The records below must be output exactly, with no images carried over.

Excerpted data ▸
-- Opening Marker --

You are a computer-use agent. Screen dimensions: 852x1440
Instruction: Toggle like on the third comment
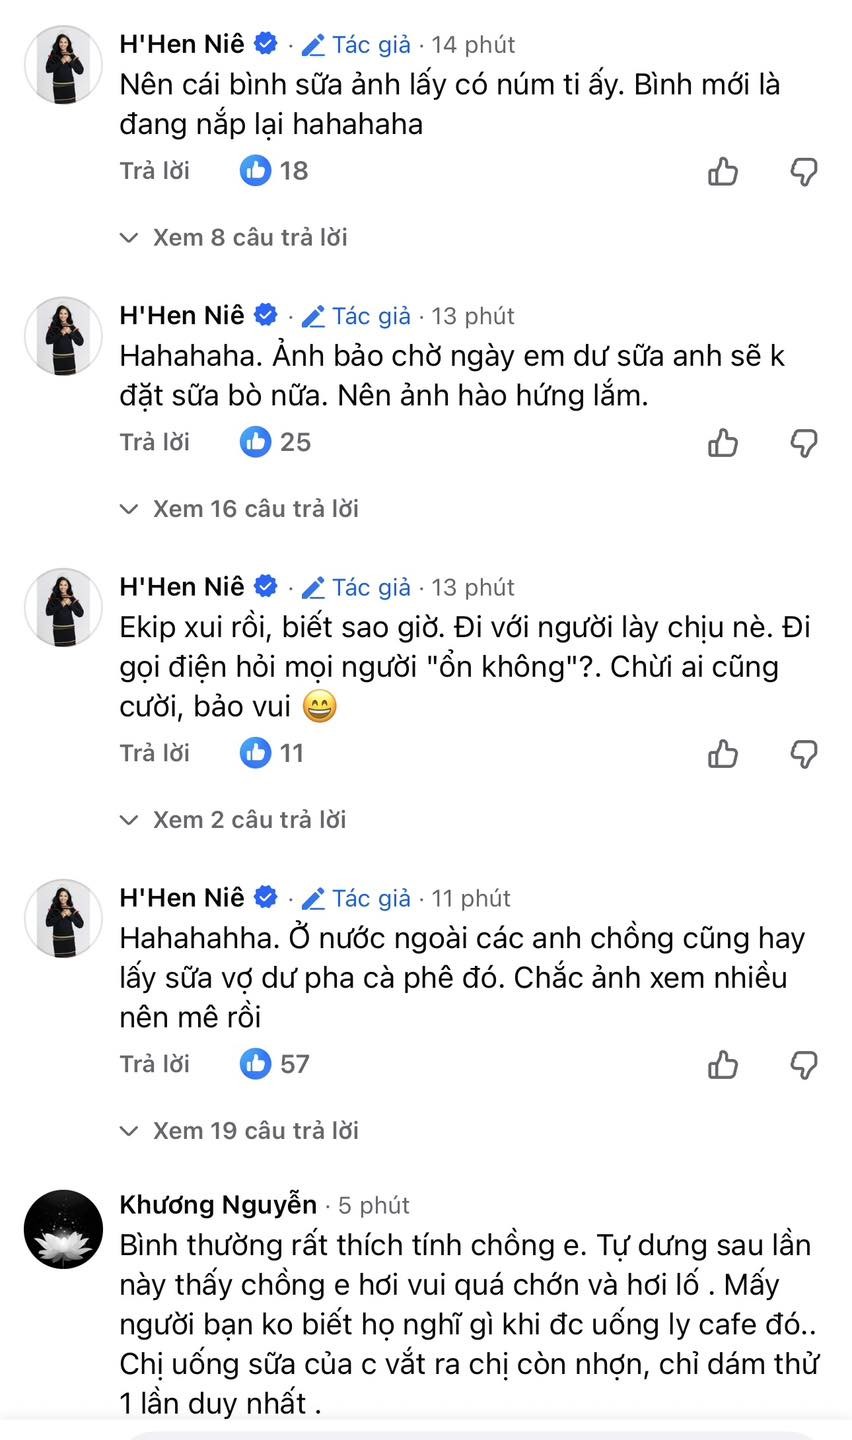(723, 754)
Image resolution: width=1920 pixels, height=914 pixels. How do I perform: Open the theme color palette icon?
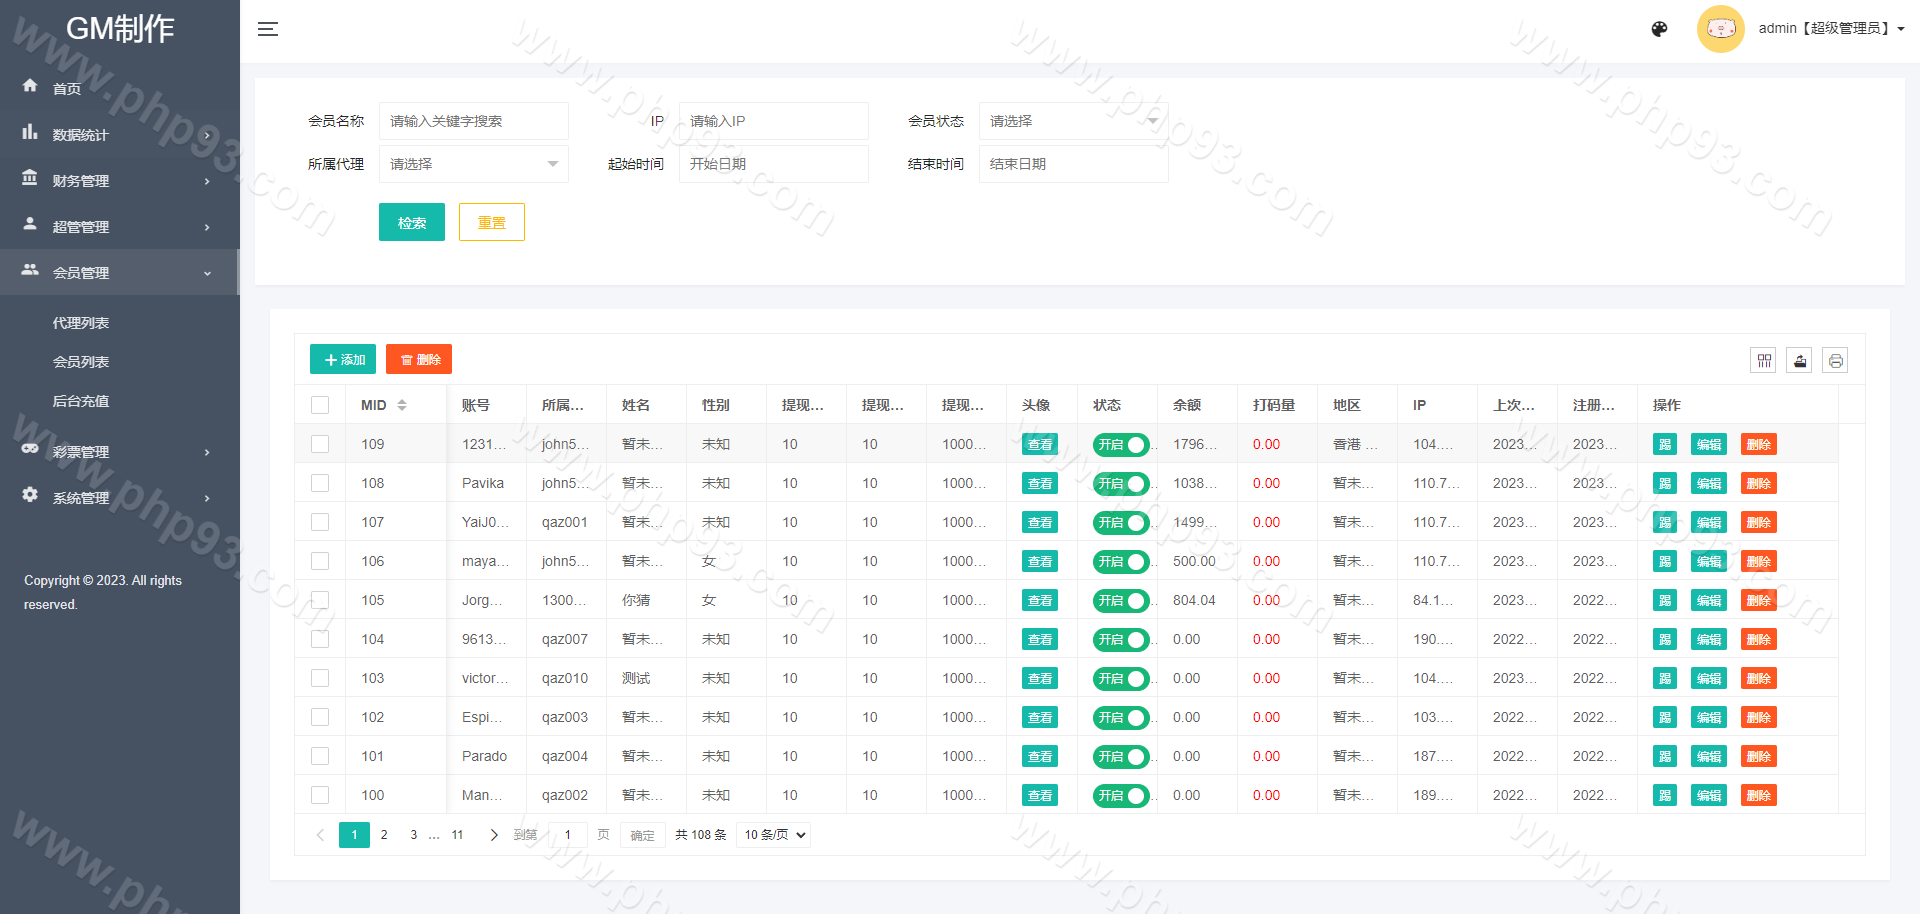(1659, 29)
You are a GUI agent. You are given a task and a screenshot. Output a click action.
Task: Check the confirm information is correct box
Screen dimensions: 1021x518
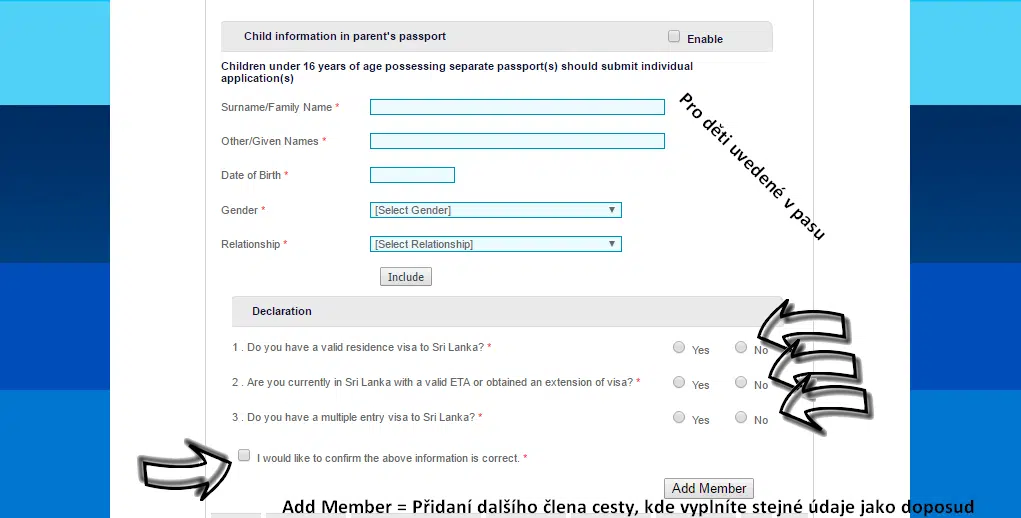pos(244,456)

-- Closing Marker --

The completed task ▸
You are a computer-use agent. Screen dimensions: 852x1440
Instruction: Toggle like on the third comment
(723, 754)
Image resolution: width=1920 pixels, height=914 pixels. How do I perform: Open the theme color palette icon?
(1659, 29)
You are a GUI agent. You are given a task and a screenshot. Output a click action.
Task: Check the confirm information is correct box
Screen dimensions: 1021x518
pos(244,456)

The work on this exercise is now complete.